-- Supplied entries --
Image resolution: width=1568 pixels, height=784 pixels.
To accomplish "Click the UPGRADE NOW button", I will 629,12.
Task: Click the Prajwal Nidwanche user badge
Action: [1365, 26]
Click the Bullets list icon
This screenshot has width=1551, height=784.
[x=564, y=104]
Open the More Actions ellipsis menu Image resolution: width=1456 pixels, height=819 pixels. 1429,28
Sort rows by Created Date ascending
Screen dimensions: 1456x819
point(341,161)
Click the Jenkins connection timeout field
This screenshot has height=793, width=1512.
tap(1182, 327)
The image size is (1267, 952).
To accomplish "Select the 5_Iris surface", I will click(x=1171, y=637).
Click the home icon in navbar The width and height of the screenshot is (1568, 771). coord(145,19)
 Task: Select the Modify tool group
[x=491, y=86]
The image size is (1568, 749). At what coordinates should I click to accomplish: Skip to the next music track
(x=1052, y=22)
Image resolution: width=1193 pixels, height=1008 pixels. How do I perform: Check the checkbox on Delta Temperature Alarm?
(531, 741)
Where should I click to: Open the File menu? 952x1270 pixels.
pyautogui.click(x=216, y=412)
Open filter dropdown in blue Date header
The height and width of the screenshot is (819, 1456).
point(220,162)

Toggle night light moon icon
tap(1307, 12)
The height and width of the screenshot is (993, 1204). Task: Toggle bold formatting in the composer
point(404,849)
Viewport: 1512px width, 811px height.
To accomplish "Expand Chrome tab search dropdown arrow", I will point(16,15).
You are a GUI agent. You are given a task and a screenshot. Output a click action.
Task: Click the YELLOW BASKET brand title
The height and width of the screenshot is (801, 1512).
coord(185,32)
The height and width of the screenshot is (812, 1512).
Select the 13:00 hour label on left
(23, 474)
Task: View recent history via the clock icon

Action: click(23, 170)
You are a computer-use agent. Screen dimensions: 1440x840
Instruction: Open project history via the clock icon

-- What you should do --
Using the material above, find each line that holds "agent" and copy that line.

-- Result --
You are a GUI agent. You are given a task and a screenshot. Output a click action.
You are a computer-use agent. Screen dimensions: 1440x840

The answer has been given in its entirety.